NEWおっさん

99.9-刑事専門弁護士‐ THE MOVIEのNEWおっさんのネタバレレビュー・内容・結末

3.0

このレビューはネタバレを含みます

「事実を追求するのは善か悪か」

2016年と18年に放送されたドラマの劇場版。タイトルの99.9とは刑事事件の有罪率。ということは僅か0.1%の確率で無罪を勝ち取れてない。ドラマ版は見てなくて映画からいきなり見たんだが、なんとなく話はついていけたので問題なし。でもやっぱりドラマ見てたほうが楽しめるのは確かなようだった。

刑事事件という重い題材を扱ってる割には軽いノリなのが全編気になった。主人公のトコトン事実のみを追求するキャラってのは良いんだが、なんか推理だけで自分は体を張ってないのが気になったわ。
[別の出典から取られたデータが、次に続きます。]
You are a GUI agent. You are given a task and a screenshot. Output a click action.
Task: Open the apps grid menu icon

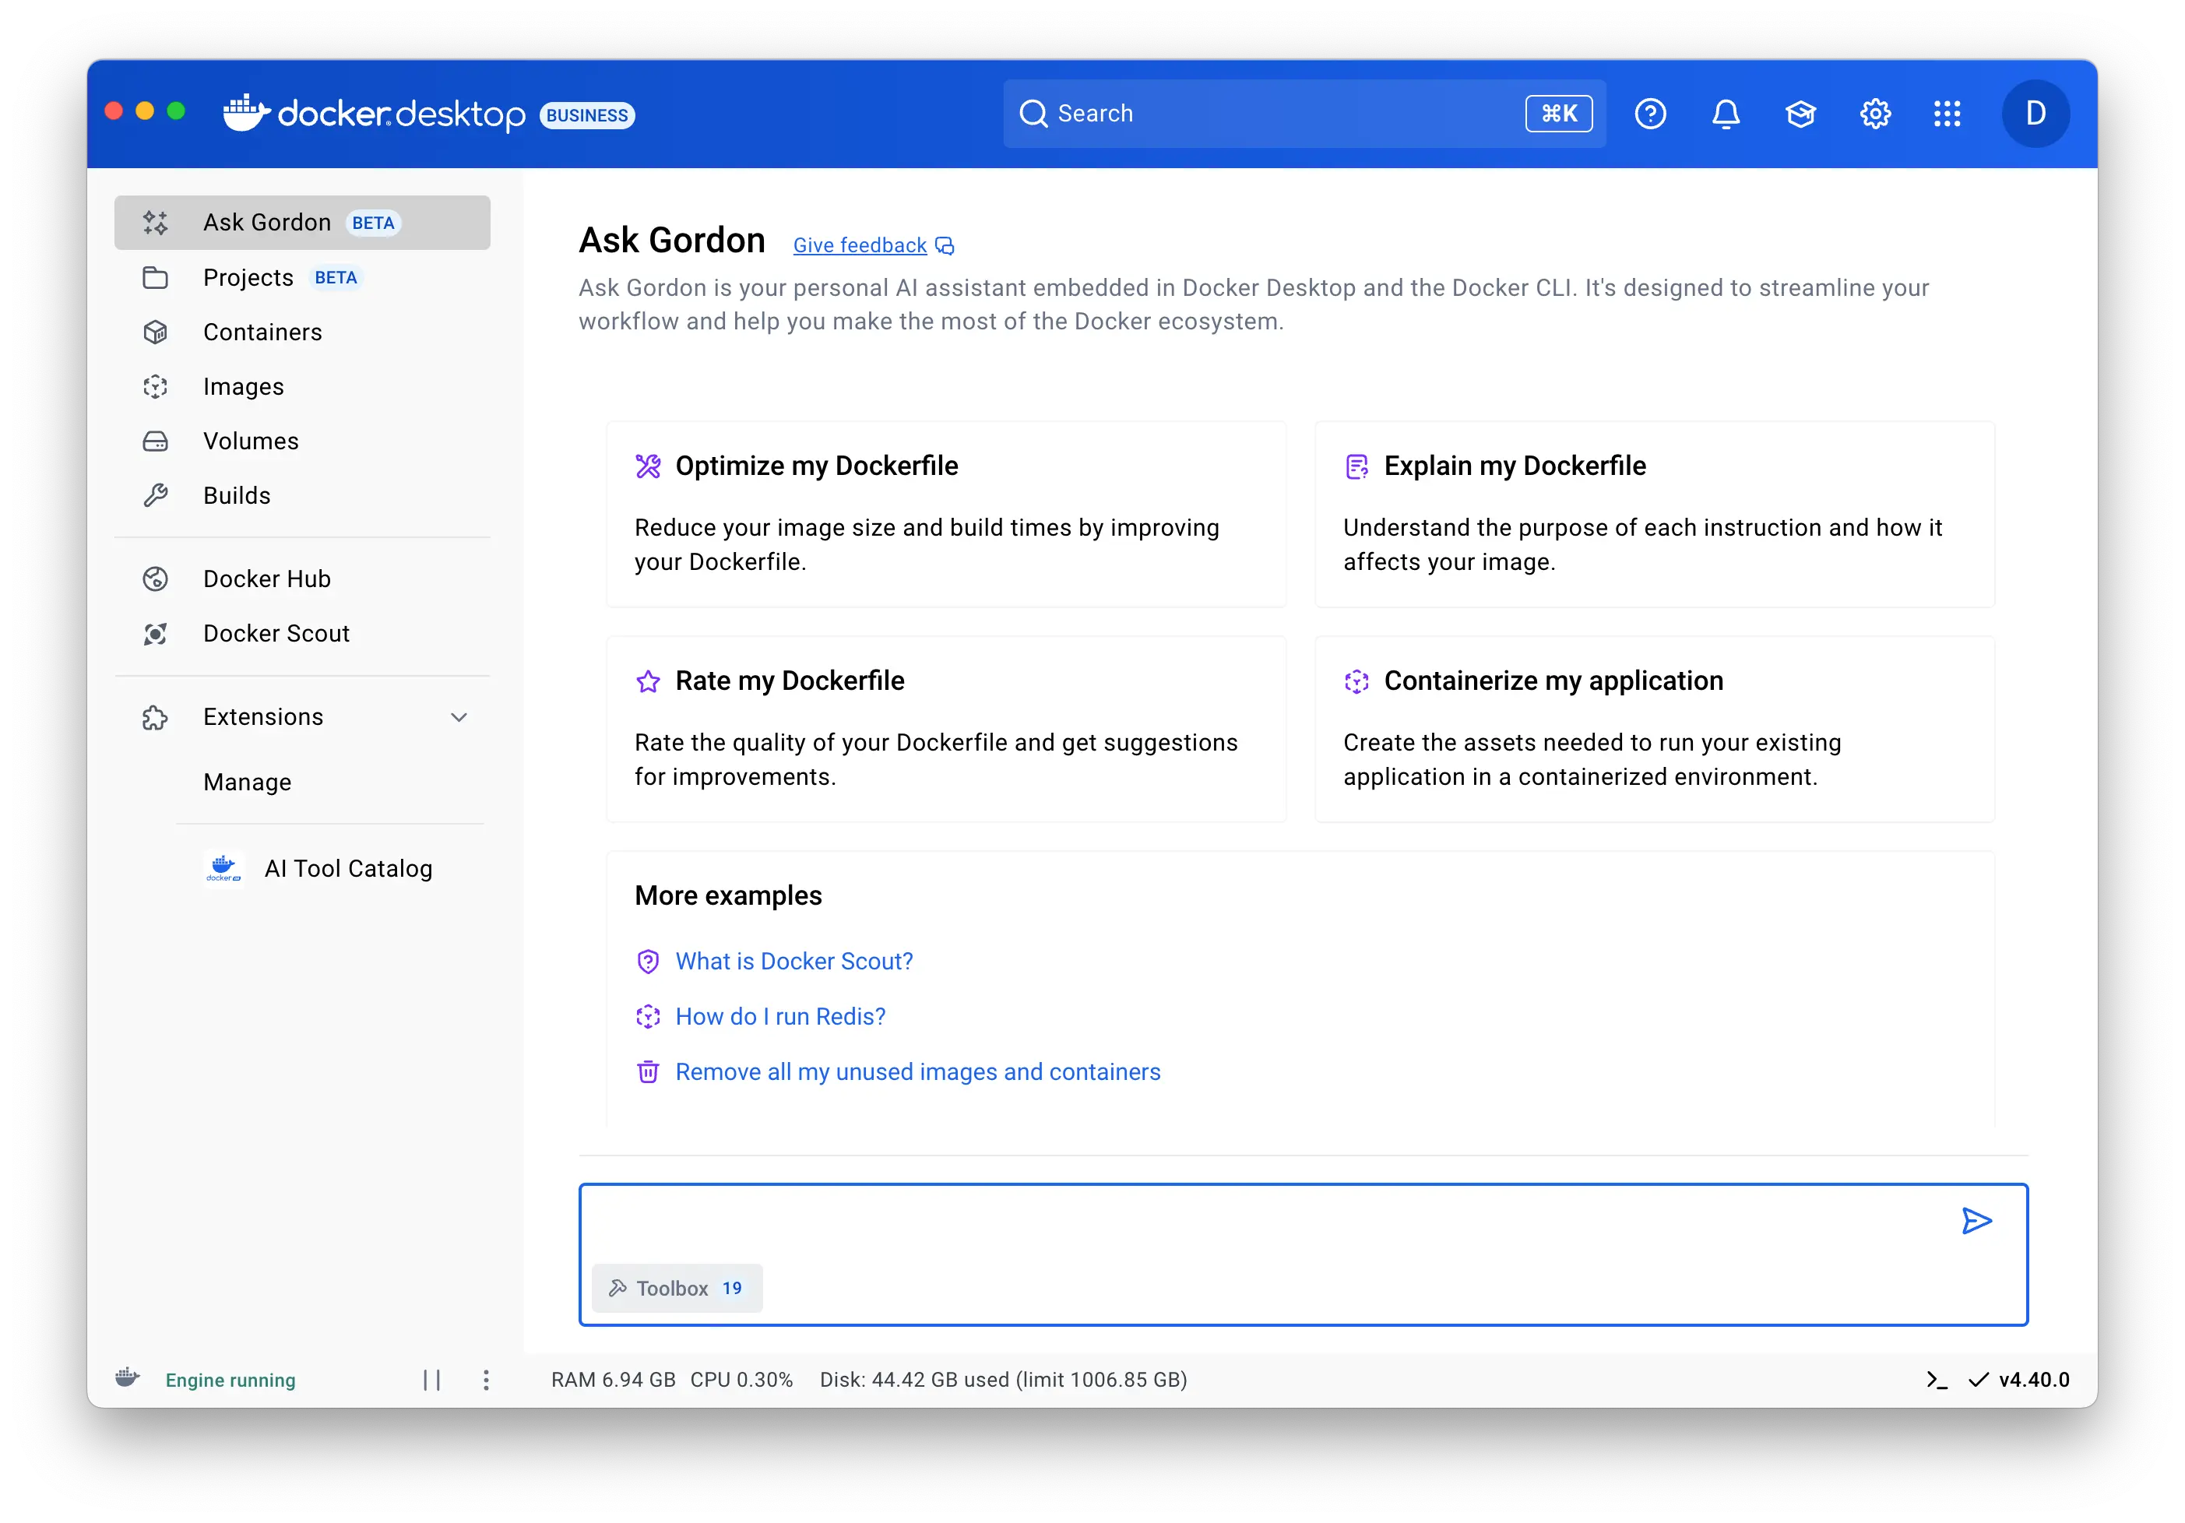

それでいて失礼な態度連発というか。事件の再現とかも劇団員まで雇ってあんな大々的にやることなのか? とは思った。てか事件の再現て普通推理するヤツがやるだろ。

それ以上にヒロインの杉咲花演じる河野穂乃果がウザ過ぎる。先輩を先輩とも思ってない態度、所々漫画の台詞や英語を発する場面が見てて激滑りしている。なんかドラマ版では榮倉奈々とか木村文乃がヒロインだったらしいがなんでわざわざこんなウザキャラに換えたんだ。んでそんなノリの割には事件の真実がめちゃめちゃ重くて混乱するわ。

混乱するわ、と書いたけど、正直事件の真相には泣いた。これはちょっと他に類を見ない真相だった。ここはネタバレで語ります。

事件の内容としては素晴らしい反面、この独特のノリはちょっとイマイチだった。結果泣いたわけで見て良かった部類には入るんだがなあ。あと場面としては少ないが裁判官の苦悩ってのがこの作品には描写されてるのが良かった。逆転裁判でのほほんと判決言い渡してる立場で慣れてるせいか、本来の裁判官ってのはこうなんだよなってのを改めて再認識させられたというか。

--------ここからネタバレ--------





















子供達が犯人だったとは。しかも本人すら気付いていない犯人という。これはキツい。子供達の将来の為ってのが、山本が世間に死刑囚として認識された後の娘のエリの立場と対比してるのが上手いわ。

なんかこの顛末には考えさせられた。勿論罪のない人間に罪を被せた村の人達は許されるわけではないが、子供たちの立場を考えると気持ちも分からんでもないし、反対に南雲の怒りも痛いほど分かる。残酷な結末ながらも当の子供達には救いがありそうな感じで終わるのが良かったな。

事実を追求することが必ずしも良いことになるとは限らない、ってのはこういう探偵や刑事モノでは使い古された言葉ではあるが、この事件にはこの言葉こそが相応しいと思った。